[Stored entries]
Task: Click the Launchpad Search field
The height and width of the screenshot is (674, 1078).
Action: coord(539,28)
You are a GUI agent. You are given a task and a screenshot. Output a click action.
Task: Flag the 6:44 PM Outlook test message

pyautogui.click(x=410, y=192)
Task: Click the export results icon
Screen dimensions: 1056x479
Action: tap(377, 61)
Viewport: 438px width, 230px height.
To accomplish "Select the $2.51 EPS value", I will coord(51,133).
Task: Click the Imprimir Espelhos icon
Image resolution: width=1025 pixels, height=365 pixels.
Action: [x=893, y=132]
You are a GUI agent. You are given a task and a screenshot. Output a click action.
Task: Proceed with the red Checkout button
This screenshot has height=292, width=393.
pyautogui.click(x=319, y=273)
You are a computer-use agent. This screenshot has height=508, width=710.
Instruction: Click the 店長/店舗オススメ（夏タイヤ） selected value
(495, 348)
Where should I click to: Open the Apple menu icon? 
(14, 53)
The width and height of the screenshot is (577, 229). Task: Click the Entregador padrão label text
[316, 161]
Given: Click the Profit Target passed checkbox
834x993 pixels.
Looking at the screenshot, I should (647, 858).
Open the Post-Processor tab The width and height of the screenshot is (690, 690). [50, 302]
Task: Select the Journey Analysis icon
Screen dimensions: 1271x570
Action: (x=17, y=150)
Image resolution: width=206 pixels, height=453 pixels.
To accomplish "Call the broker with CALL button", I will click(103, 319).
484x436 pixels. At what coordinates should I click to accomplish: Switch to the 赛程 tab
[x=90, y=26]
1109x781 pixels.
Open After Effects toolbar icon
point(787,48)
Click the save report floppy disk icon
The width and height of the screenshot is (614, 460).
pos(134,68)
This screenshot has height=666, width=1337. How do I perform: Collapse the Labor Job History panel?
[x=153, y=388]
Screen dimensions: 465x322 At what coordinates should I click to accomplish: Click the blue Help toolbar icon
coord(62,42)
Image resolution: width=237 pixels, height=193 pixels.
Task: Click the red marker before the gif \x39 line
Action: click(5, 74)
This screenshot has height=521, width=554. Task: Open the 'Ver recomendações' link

GIVEN INSTRUCTION:
Output every line of the data above as a JSON list of strings, one string per line, leaving out blank lines.

WORKED ANSWER:
[
  "Task: Click the Launchpad Search field",
  "The height and width of the screenshot is (674, 1078).",
  "Action: coord(539,28)",
  "You are a GUI agent. You are given a task and a screenshot. Output a click action.",
  "Task: Flag the 6:44 PM Outlook test message",
  "pyautogui.click(x=410, y=192)",
  "Task: Click the export results icon",
  "Screen dimensions: 1056x479",
  "Action: tap(377, 61)",
  "Viewport: 438px width, 230px height.",
  "To accomplish \"Select the $2.51 EPS value\", I will coord(51,133).",
  "Task: Click the Imprimir Espelhos icon",
  "Image resolution: width=1025 pixels, height=365 pixels.",
  "Action: [x=893, y=132]",
  "You are a GUI agent. You are given a task and a screenshot. Output a click action.",
  "Task: Proceed with the red Checkout button",
  "This screenshot has height=292, width=393.",
  "pyautogui.click(x=319, y=273)",
  "You are a computer-use agent. This screenshot has height=508, width=710.",
  "Instruction: Click the 店長/店舗オススメ（夏タイヤ） selected value",
  "(495, 348)",
  "Where should I click to: Open the Apple menu icon? ",
  "(14, 53)",
  "The width and height of the screenshot is (577, 229). Task: Click the Entregador padrão label text",
  "[316, 161]",
  "Given: Click the Profit Target passed checkbox",
  "834x993 pixels.",
  "Looking at the screenshot, I should (647, 858).",
  "Open the Post-Processor tab The width and height of the screenshot is (690, 690). [50, 302]",
  "Task: Select the Journey Analysis icon",
  "Screen dimensions: 1271x570",
  "Action: (x=17, y=150)",
  "Image resolution: width=206 pixels, height=453 pixels.",
  "To accomplish \"Call the broker with CALL button\", I will click(103, 319).",
  "484x436 pixels. At what coordinates should I click to accomplish: Switch to the 赛程 tab",
  "[x=90, y=26]",
  "1109x781 pixels.",
  "Open After Effects toolbar icon",
  "point(787,48)",
  "Click the save report floppy disk icon",
  "The width and height of the screenshot is (614, 460).",
  "pos(134,68)",
  "This screenshot has height=666, width=1337. How do I perform: Collapse the Labor Job History panel?",
  "[x=153, y=388]",
  "Screen dimensions: 465x322 At what coordinates should I click to accomplish: Click the blue Help toolbar icon",
  "coord(62,42)",
  "Image resolution: width=237 pixels, height=193 pixels.",
  "Task: Click the red marker before the gif \\x39 line",
  "Action: click(5, 74)",
  "This screenshot has height=521, width=554. Task: Open the 'Ver recomendações' link"
]